Now I have found my kin, if only in the pages of a novel. I know that what I am is called “vampire” in one foreign language, “
nosferatu
” in another. If the fiction exists, distorted and twisted as it may be, then surely the truth must as well. Somewhere, beings such as I sleep away the day and rise with the moon, disguise their unchanging faces, and dream of blood.

They will not look like me, that is true. The first time I met Westerners, they seemed like strange, ugly monsters; tall, ungainly, swathed in their tight, uncomfortable clothing. I have become accustomed to them now and have learned to judge nationality and rank by the clues of their appearance. I have learned to read their expressions and understand, in some distant fashion, their motivations. I wonder if their vampires walk among them as I do among my own people. I wonder what it would be like to be a vampire in that strange, guilt-riddled, god-controlled world.

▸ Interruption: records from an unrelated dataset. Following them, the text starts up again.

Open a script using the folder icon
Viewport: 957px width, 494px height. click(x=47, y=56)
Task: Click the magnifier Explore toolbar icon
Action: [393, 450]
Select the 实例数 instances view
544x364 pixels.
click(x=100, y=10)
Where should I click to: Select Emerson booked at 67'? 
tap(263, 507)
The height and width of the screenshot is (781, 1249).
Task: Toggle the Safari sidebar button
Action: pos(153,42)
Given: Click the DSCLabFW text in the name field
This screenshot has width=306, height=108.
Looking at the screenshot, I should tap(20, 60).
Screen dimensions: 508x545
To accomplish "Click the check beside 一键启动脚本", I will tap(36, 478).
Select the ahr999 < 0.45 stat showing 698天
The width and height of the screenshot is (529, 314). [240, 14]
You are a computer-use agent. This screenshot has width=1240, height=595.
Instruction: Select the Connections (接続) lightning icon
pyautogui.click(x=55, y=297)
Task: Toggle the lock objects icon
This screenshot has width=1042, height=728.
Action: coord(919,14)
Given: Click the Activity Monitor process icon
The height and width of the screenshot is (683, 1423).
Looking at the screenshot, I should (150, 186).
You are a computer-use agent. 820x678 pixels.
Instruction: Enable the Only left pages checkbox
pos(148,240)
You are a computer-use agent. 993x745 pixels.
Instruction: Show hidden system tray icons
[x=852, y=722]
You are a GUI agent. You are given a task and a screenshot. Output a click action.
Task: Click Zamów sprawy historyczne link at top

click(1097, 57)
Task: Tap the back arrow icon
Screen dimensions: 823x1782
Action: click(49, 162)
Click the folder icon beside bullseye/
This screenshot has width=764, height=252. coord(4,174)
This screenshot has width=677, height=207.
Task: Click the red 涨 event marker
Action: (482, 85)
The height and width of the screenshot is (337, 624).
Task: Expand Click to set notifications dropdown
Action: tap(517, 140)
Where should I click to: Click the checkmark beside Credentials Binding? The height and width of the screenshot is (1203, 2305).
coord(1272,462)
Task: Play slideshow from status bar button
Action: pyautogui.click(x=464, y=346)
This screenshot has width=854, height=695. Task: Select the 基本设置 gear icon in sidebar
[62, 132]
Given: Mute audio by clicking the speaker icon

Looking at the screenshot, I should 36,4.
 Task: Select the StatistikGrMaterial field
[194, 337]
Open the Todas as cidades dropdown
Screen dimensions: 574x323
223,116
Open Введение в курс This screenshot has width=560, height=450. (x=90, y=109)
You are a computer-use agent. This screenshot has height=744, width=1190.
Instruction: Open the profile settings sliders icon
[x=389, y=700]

I have even allowed the Westerners here, to my old estates which I have regained through hard work and ruthless cunning. My guests are scholars, fascinated by the poetry of this land, and I have preserved a sizeable collection of scrolls. They ply me with questions I must be careful not to answer too clearly. They are secretly amused at my fascination with the parts of their literature and folklore they themselves disdain but they humour me nonetheless.

I know that some of them secretly think me a barbarian dressed in a man’s suit, an exotic specimen of a strange culture. Three hundred and fifty years ago, when they first reached our shores, we thought the same of them.

I think that their disdain distresses my mortal servant, Hiroshi, more than it does me. I shall have to speak to him about it and assure him I take no offence, lest his pride cause him to inadvertently betray the secret he has been raised since childhood to protect. As for myself, I manage to find contempt amusing, most of the time. This is especially easy when they exclaim and chatter over a poem and I can smile and silently remember its creator. In my bleaker moments, I remind myself that I could kill any of them with one blow from the blade that I am no longer allowed to wear—or with my hands.

There is only one of the Westerners who seems to sense I am not at all what I pretend to be. It is the quiet sister of the most pompous of the group. She is a scholar in her own right, with a keen insight into the poetry of the great women of the time of my first birth. I think perhaps their spirits must call to hers, even across a thousand years. There have been moments when I have seen her watching me as if she senses my inner thoughts.

She is not beautiful, as Tamakatsura was. She has no solidity, no physical presence, as Tomoe had. She has hair the colour of autumn leaves and eyes like the sea. I have wondered what that hair would look like spread out on silk. I have wondered what it would be like to trace the blue veins I can see beneath the strange white skin of her wrists. I have wondered what dreams she has and what dreams, sleeping or waking, she might welcome if I were to slip into her room and offer them to her.

I have wondered how the blood of the West might taste.